** STORED DATA **

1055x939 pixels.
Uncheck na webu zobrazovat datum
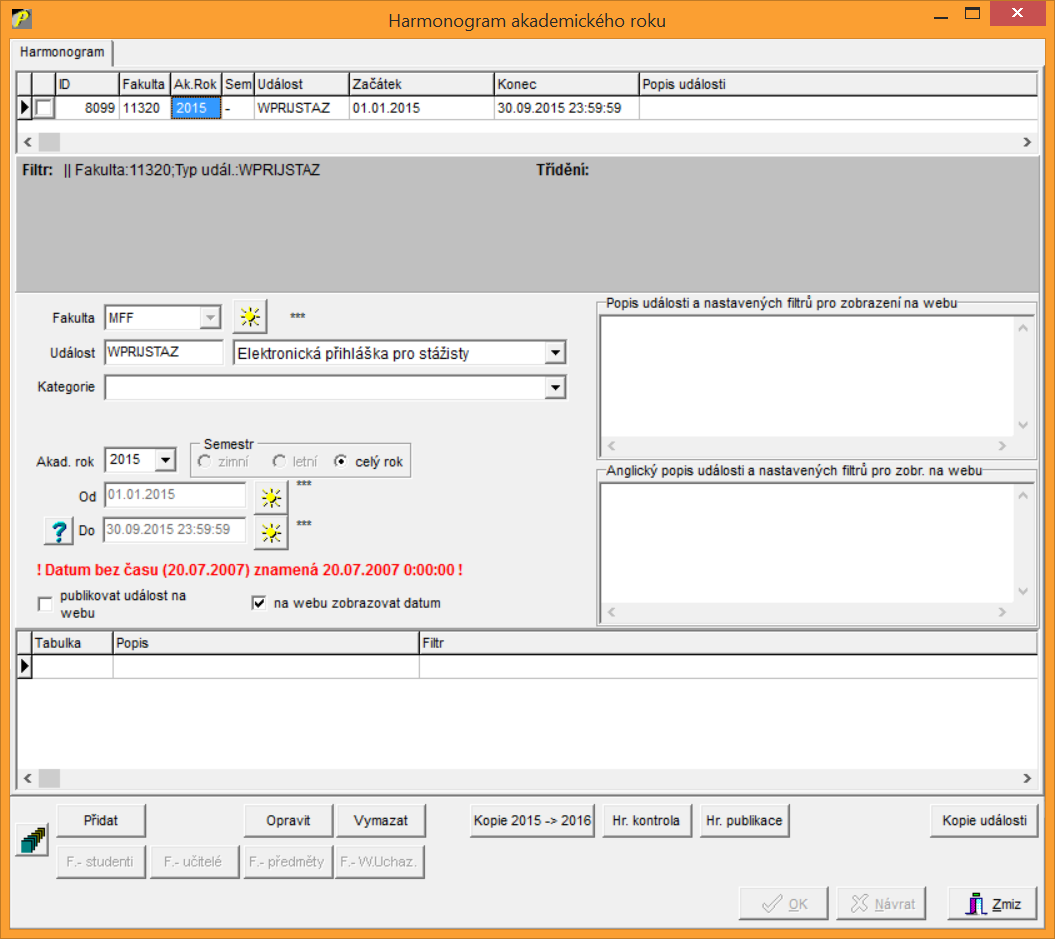[258, 603]
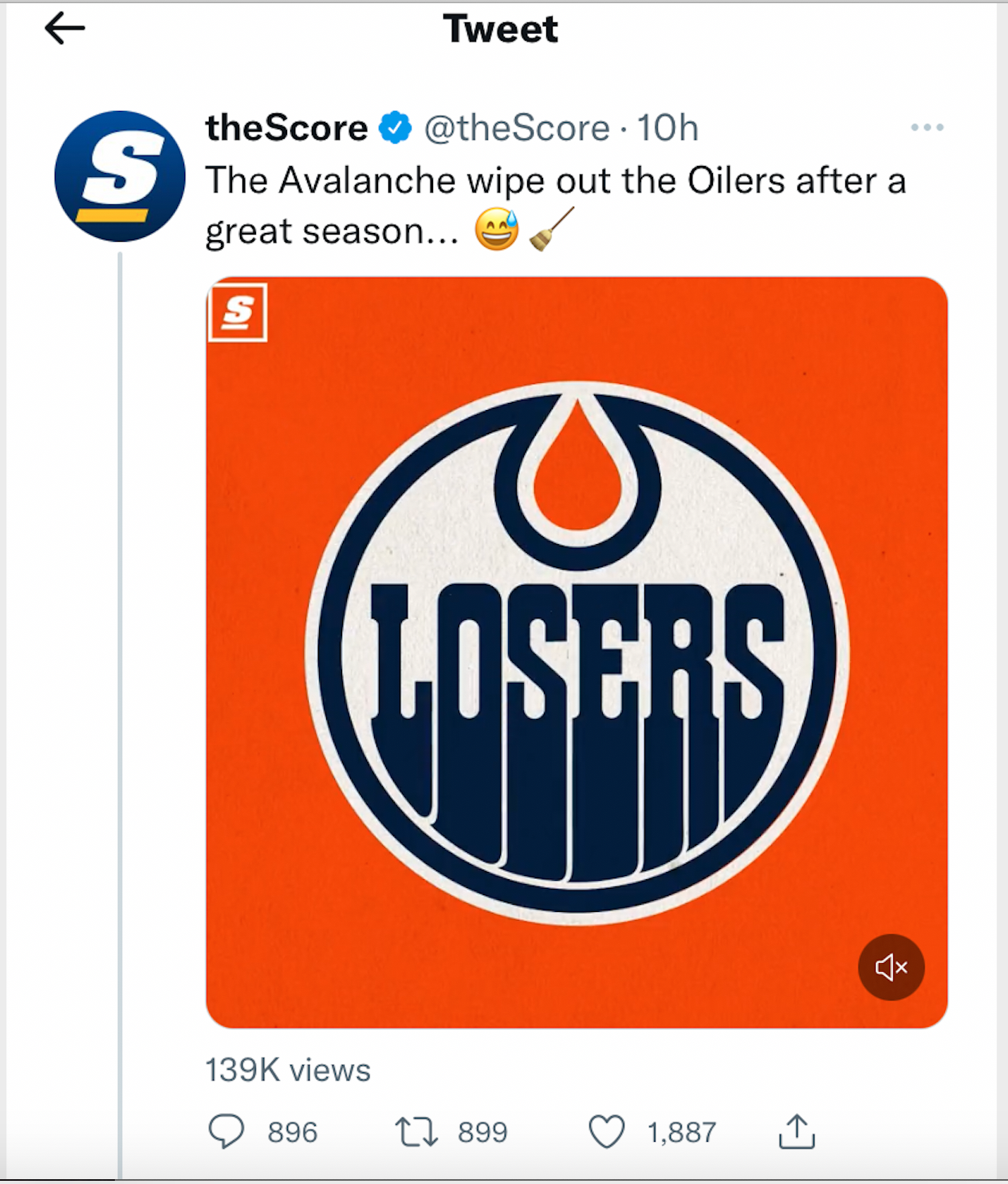This screenshot has width=1008, height=1184.
Task: Click the blue verified badge
Action: click(395, 128)
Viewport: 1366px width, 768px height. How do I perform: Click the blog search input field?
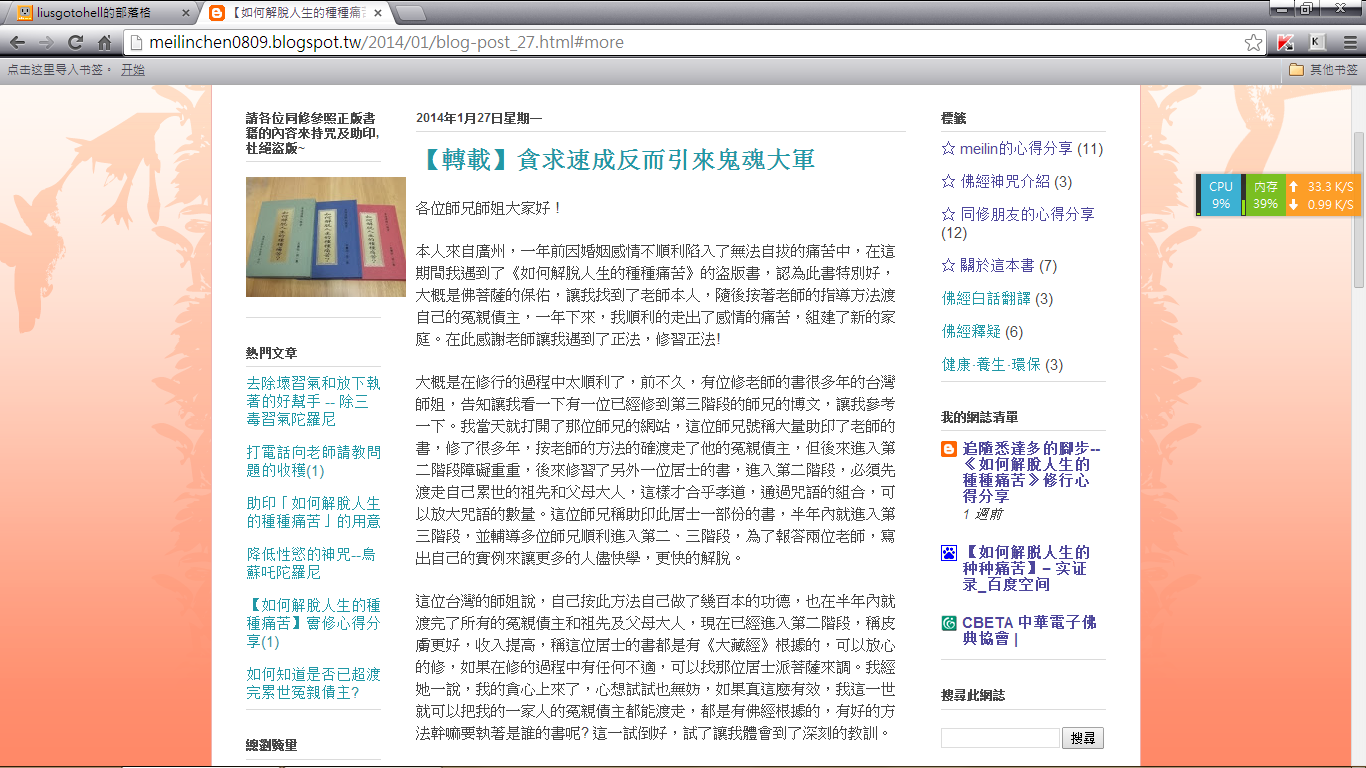tap(999, 738)
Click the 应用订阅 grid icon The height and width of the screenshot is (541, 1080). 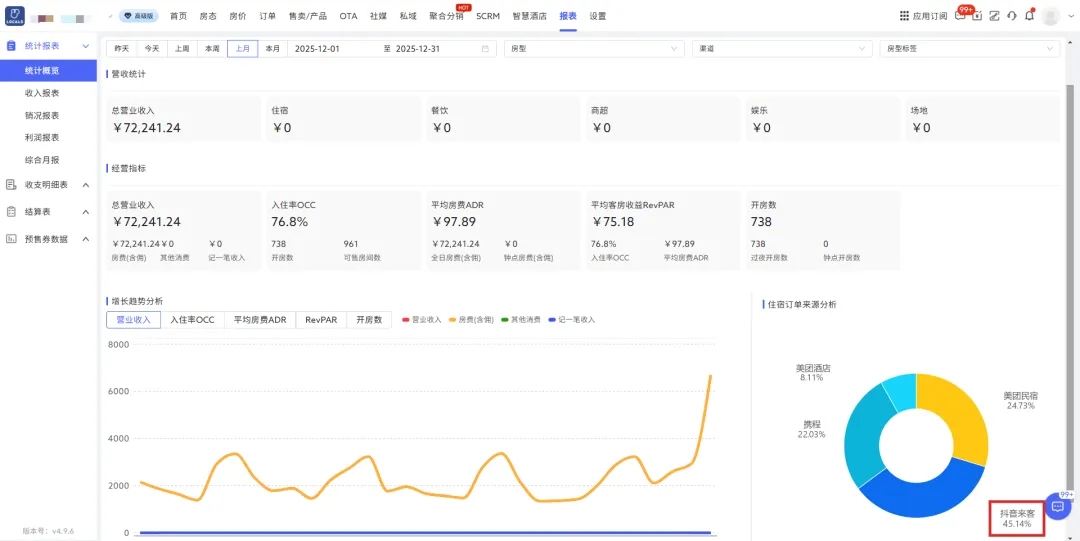click(x=904, y=16)
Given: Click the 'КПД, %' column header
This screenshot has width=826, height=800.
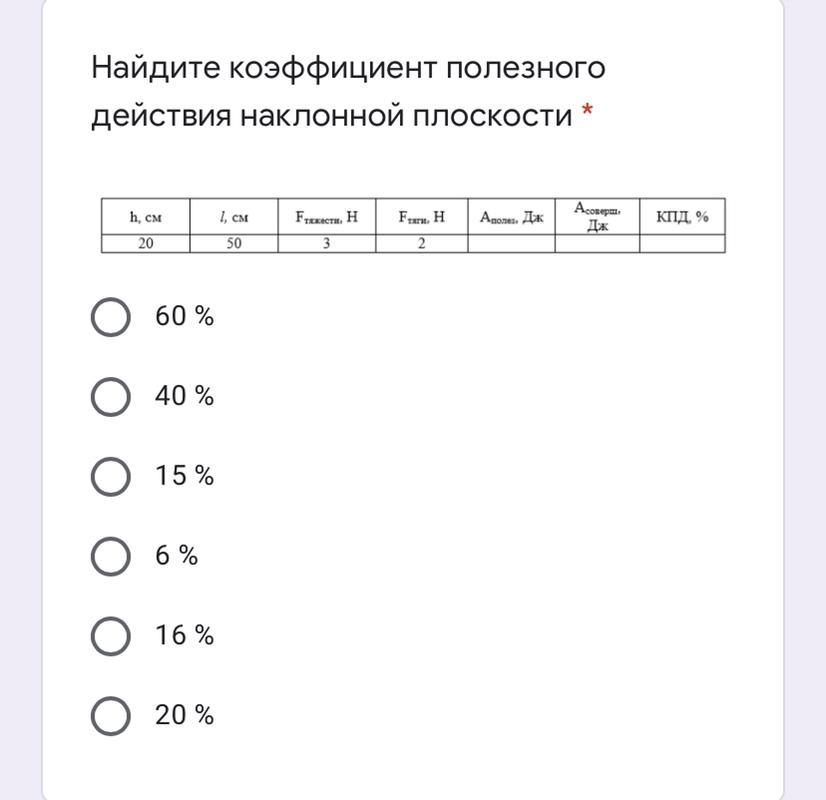Looking at the screenshot, I should 682,216.
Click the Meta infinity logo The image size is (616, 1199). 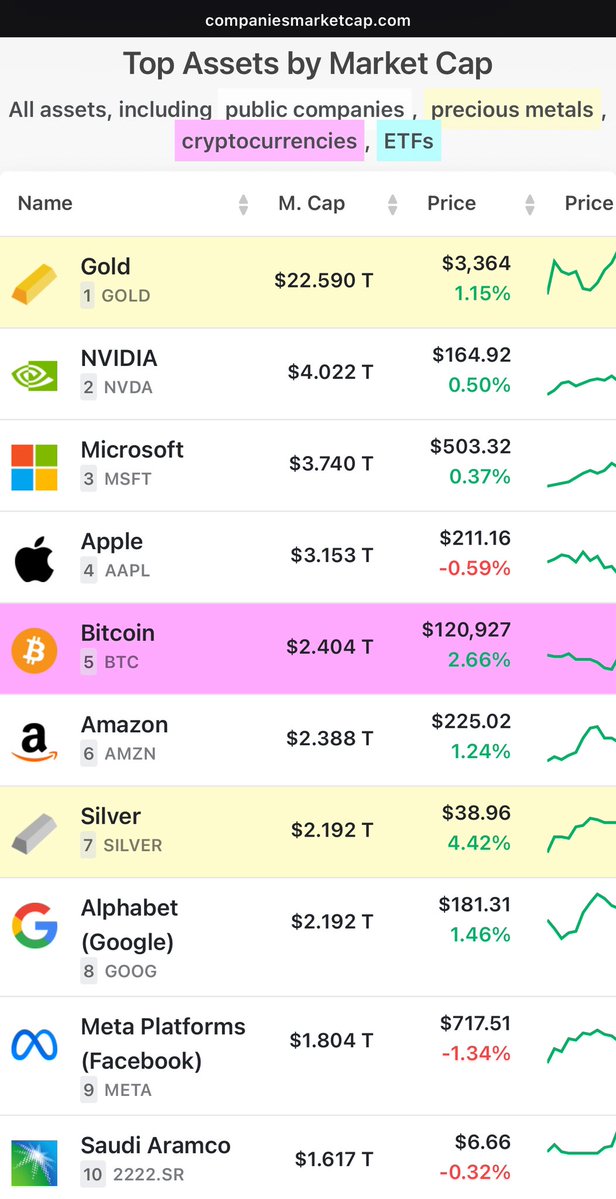point(34,1041)
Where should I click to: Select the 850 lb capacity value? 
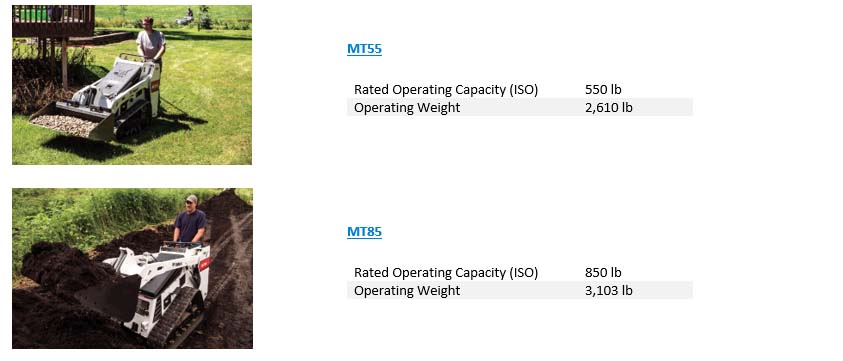point(603,272)
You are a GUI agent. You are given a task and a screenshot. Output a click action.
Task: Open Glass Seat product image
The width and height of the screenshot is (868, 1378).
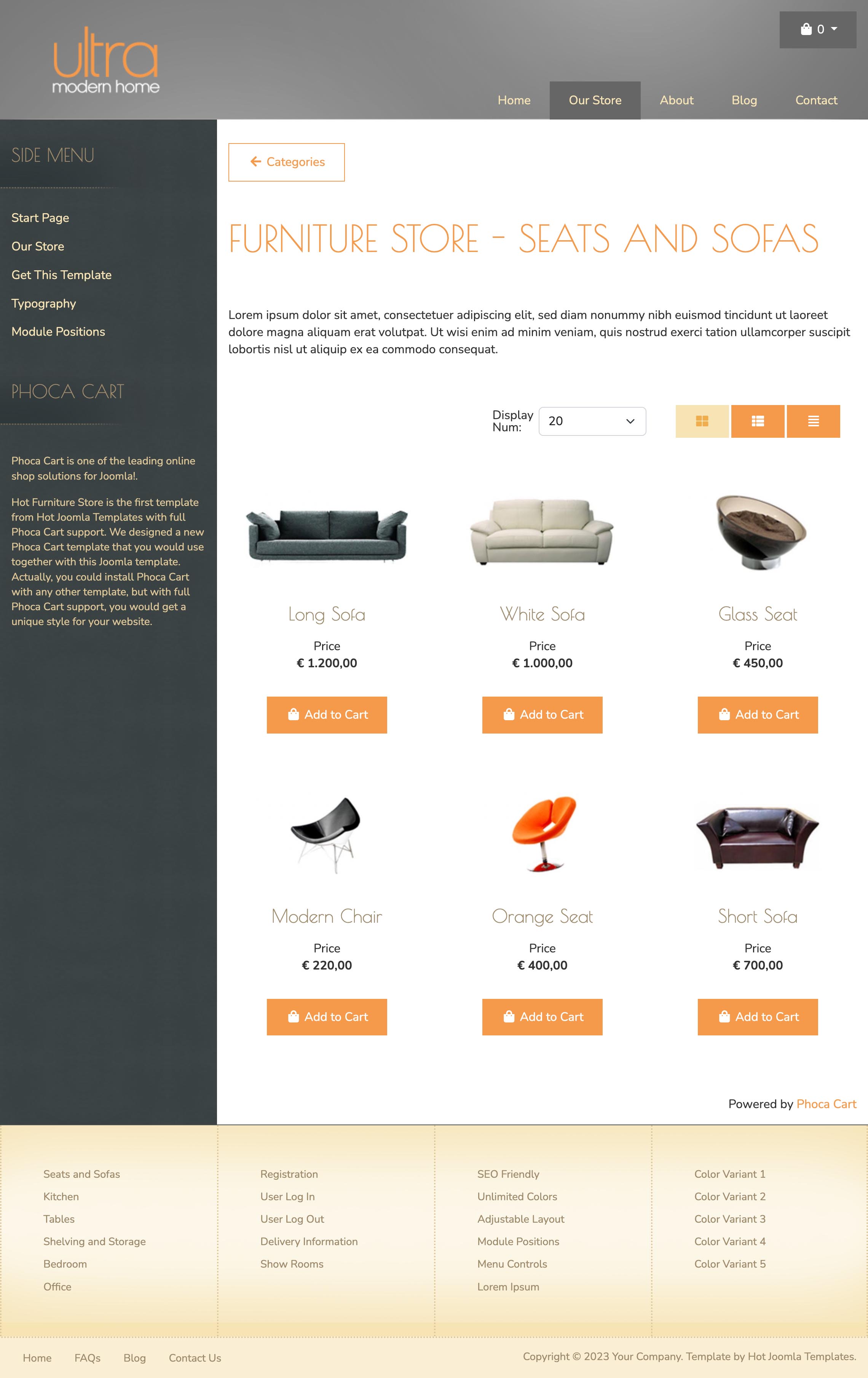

** TO DO **
Render the lines between the one holding "You are a GUI" and the end of the material, inclusive, as a Markdown table with the columns Number and Text. Give each line a row number, skip blank lines, and leave the pictures out.

** THE REPLY **
| Number | Text |
|---|---|
| 1 | You are a GUI agent. You are given a task and a screenshot. Output a click action. |
| 2 | Task: Open Glass Seat product image |
| 3 | The width and height of the screenshot is (868, 1378). |